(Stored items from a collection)
--- --- ---
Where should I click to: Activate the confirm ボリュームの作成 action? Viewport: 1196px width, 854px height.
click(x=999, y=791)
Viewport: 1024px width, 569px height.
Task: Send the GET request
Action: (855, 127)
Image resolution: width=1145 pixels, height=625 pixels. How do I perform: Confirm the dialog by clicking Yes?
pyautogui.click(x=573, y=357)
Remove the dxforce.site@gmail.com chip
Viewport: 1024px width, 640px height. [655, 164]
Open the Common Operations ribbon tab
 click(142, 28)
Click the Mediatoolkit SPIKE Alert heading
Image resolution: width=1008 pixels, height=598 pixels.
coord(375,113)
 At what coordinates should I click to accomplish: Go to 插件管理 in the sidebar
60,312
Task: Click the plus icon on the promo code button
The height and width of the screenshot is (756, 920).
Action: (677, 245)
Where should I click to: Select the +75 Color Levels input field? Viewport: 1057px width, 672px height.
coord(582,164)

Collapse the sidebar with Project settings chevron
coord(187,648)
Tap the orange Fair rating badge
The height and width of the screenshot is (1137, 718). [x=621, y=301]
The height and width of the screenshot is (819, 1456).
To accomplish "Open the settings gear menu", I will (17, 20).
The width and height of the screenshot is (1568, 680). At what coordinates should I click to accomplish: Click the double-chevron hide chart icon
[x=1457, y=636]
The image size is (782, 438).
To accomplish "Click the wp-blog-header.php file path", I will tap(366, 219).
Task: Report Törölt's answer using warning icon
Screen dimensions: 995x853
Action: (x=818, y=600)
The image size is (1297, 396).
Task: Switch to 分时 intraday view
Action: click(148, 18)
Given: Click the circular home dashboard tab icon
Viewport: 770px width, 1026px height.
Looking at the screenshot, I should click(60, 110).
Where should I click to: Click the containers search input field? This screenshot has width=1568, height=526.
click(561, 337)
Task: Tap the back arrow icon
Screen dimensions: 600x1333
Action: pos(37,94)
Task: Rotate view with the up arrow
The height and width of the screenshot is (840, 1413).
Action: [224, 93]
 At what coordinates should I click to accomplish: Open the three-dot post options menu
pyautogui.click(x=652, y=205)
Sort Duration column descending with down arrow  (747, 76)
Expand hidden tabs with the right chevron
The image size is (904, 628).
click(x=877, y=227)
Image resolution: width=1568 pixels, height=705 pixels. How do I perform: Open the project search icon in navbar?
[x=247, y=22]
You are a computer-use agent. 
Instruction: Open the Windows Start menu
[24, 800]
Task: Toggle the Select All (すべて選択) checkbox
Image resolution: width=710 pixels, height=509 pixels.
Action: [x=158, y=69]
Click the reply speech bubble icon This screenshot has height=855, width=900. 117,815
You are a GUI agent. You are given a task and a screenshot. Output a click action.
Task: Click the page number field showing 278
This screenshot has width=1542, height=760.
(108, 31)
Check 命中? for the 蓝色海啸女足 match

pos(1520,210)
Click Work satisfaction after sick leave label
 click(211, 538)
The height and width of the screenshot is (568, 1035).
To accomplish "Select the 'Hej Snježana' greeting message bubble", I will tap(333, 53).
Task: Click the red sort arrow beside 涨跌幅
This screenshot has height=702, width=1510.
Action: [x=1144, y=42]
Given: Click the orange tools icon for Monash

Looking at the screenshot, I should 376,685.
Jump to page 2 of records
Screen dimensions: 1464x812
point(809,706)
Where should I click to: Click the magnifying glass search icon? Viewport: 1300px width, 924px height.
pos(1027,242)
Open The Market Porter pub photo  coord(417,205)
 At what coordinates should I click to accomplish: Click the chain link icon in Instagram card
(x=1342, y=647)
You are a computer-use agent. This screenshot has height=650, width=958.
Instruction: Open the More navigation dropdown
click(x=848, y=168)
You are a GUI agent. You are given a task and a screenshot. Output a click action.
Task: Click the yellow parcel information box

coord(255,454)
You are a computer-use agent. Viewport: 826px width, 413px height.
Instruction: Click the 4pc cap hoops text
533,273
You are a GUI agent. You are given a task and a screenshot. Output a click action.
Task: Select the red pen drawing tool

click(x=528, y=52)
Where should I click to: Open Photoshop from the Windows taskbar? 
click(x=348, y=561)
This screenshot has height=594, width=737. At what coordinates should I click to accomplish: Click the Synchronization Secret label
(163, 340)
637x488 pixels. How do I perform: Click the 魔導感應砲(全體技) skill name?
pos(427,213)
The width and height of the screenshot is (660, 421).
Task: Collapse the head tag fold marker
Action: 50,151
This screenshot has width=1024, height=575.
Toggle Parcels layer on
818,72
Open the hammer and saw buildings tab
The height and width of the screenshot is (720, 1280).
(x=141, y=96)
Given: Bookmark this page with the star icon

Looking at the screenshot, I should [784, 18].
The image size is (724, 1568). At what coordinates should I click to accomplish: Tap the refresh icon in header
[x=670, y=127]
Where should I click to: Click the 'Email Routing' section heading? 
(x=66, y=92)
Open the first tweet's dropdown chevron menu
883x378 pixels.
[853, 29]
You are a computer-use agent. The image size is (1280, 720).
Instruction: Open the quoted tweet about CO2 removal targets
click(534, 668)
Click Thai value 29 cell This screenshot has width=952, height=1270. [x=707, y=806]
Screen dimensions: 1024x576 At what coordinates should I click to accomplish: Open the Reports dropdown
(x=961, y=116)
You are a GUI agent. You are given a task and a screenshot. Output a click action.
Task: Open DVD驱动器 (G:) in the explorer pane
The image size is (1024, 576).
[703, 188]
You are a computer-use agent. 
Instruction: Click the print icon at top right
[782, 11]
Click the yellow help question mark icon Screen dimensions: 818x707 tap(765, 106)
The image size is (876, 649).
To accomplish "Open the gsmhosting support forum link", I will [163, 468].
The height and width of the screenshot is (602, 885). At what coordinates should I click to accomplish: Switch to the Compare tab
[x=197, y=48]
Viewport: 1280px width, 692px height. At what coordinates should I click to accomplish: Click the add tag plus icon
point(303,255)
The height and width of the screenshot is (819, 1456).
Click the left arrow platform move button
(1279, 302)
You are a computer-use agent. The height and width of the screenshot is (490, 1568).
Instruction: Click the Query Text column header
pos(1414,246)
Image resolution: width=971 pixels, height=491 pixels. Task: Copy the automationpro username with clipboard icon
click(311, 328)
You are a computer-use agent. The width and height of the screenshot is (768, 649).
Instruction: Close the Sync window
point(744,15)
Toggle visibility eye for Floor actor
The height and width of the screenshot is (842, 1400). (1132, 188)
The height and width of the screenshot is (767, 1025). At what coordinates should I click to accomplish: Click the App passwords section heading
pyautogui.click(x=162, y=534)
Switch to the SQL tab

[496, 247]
--- --- ---
*Exercise objective*:
Collect the lines of the records that include the string "computer".

*Response area*:
You are a computer-use agent. 
You are a computer-use agent. This screenshot has height=650, width=958.
You are a computer-use agent. Viewport: 826px width, 413px height.
You are a computer-use agent. The image size is (1280, 720).
You are a computer-use agent. 
You are a computer-use agent. The height and width of the screenshot is (490, 1568).
You are a computer-use agent. The width and height of the screenshot is (768, 649).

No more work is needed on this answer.